» **The input**:
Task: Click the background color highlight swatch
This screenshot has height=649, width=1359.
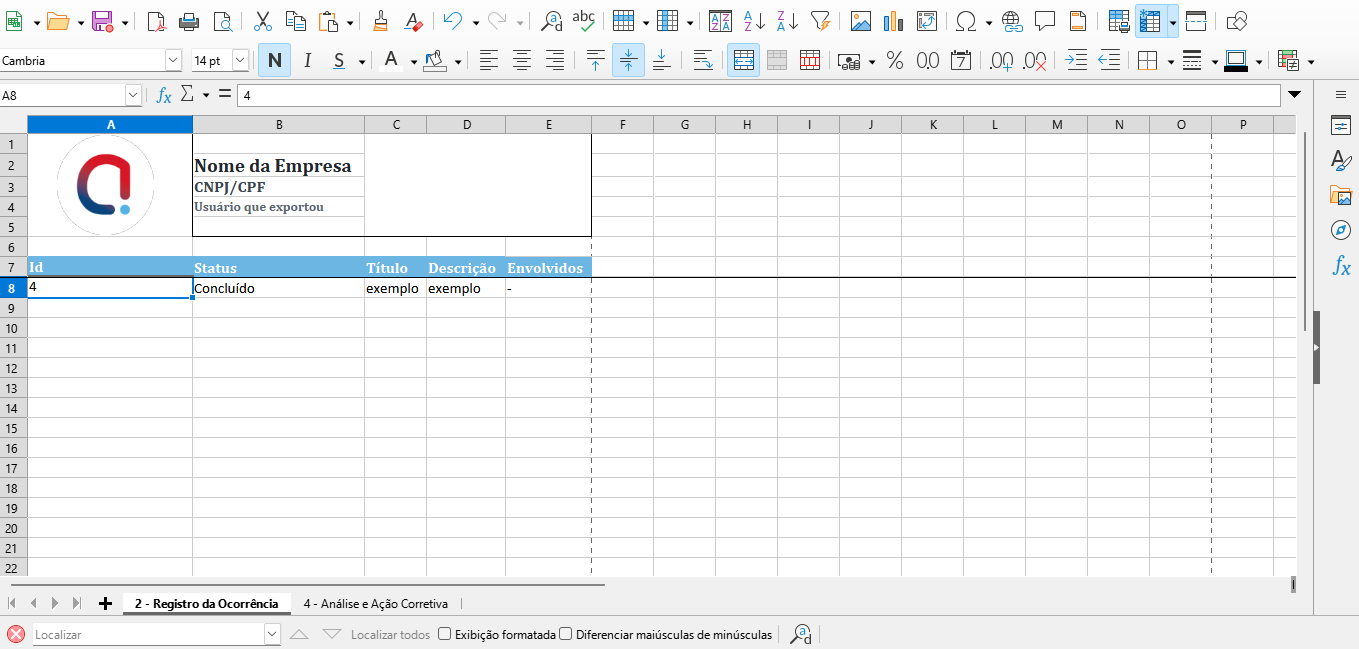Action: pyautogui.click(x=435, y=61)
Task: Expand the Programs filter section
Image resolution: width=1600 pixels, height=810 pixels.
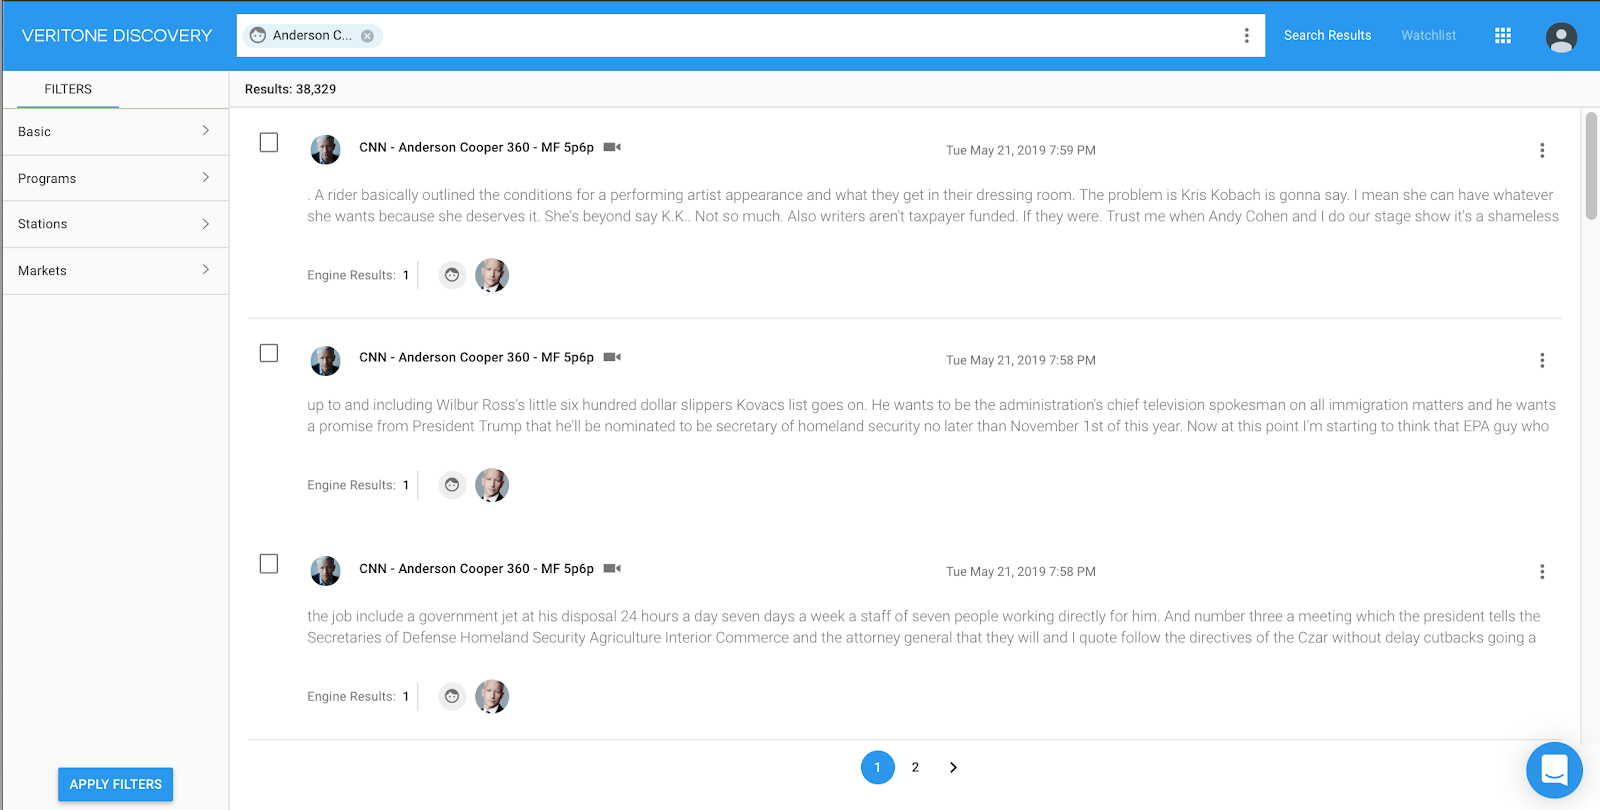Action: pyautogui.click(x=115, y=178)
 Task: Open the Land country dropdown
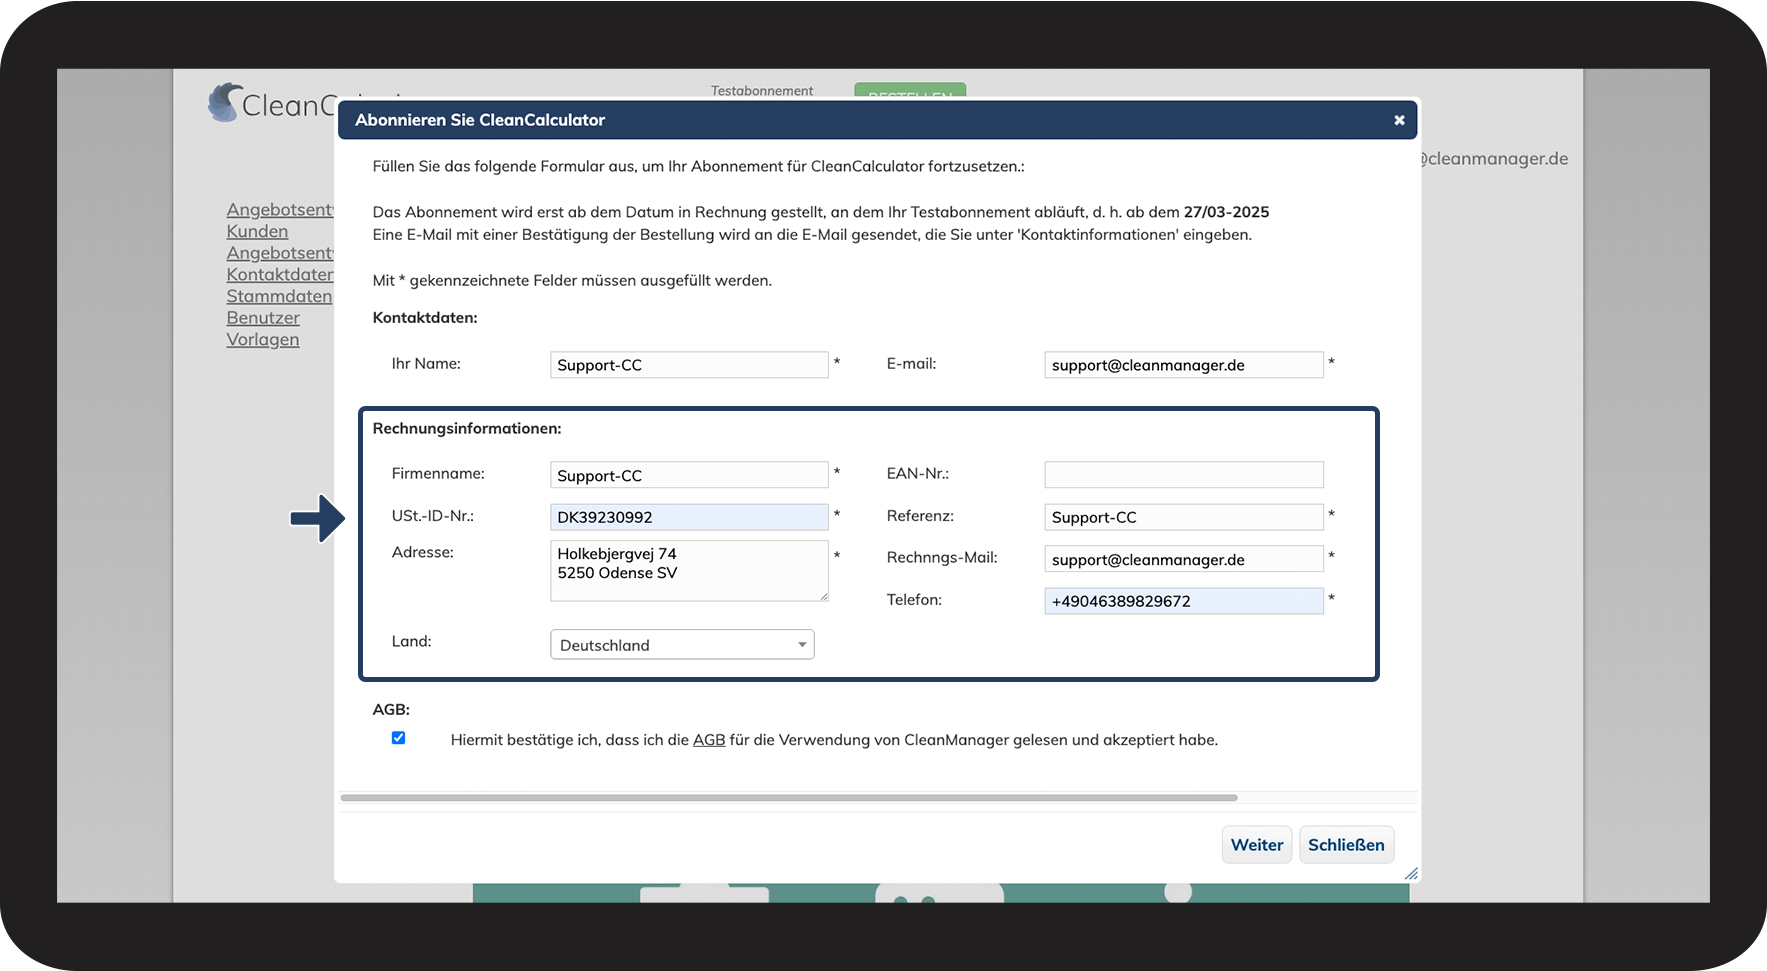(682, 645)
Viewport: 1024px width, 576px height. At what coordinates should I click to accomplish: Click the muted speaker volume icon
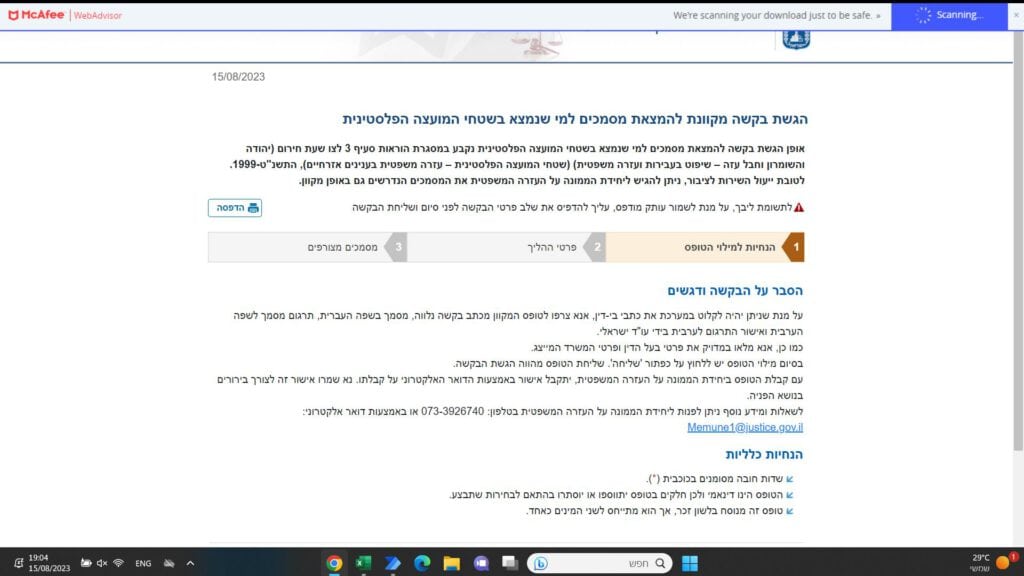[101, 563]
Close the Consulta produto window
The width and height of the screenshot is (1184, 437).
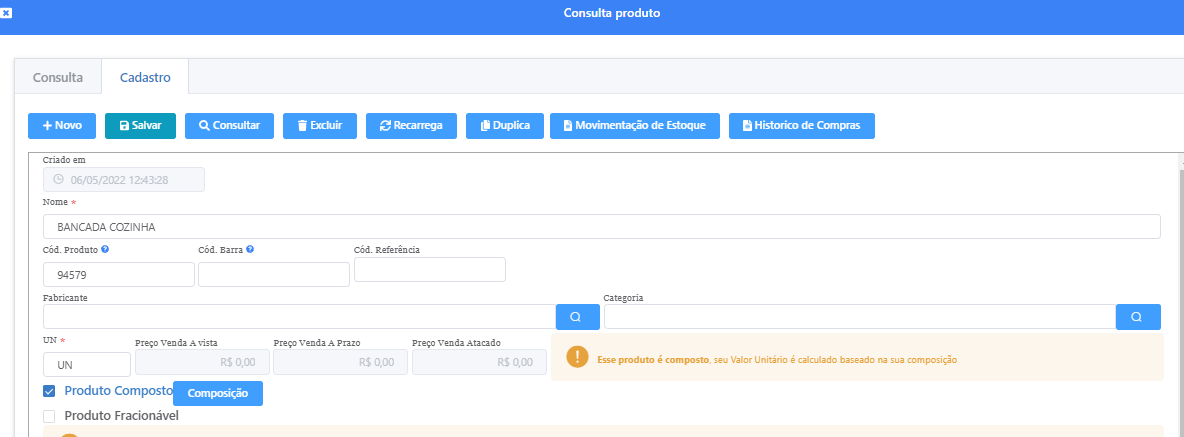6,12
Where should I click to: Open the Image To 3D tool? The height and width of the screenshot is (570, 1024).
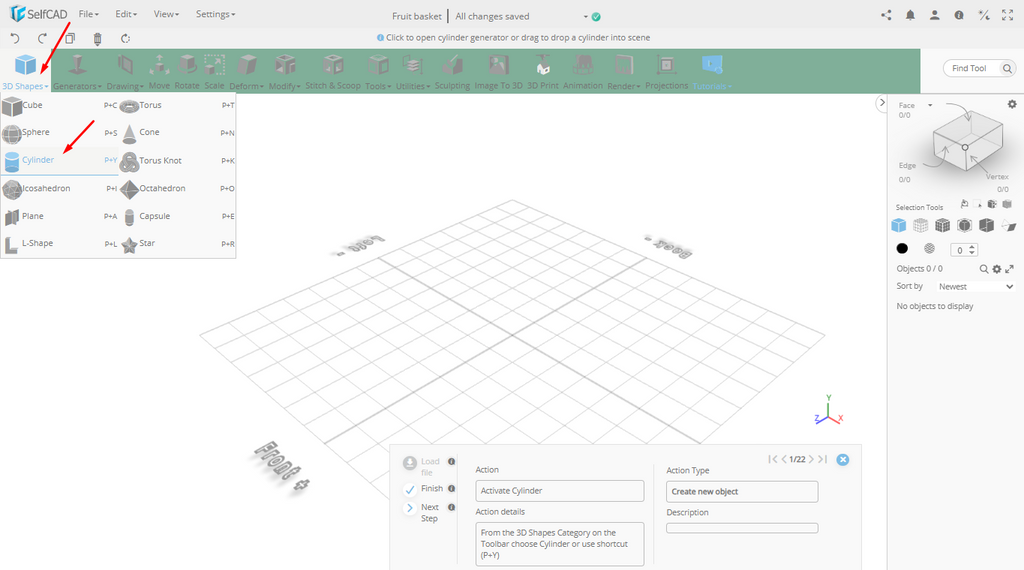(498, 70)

» **What to do**: Copy the records word for word, from the line that contains "Where should I" through the end of the records, both ends included. Leave the pictures out.

» **Output of the exercise**:
Where should I click to: Open the Image To 3D tool? The height and width of the screenshot is (570, 1024).
(498, 70)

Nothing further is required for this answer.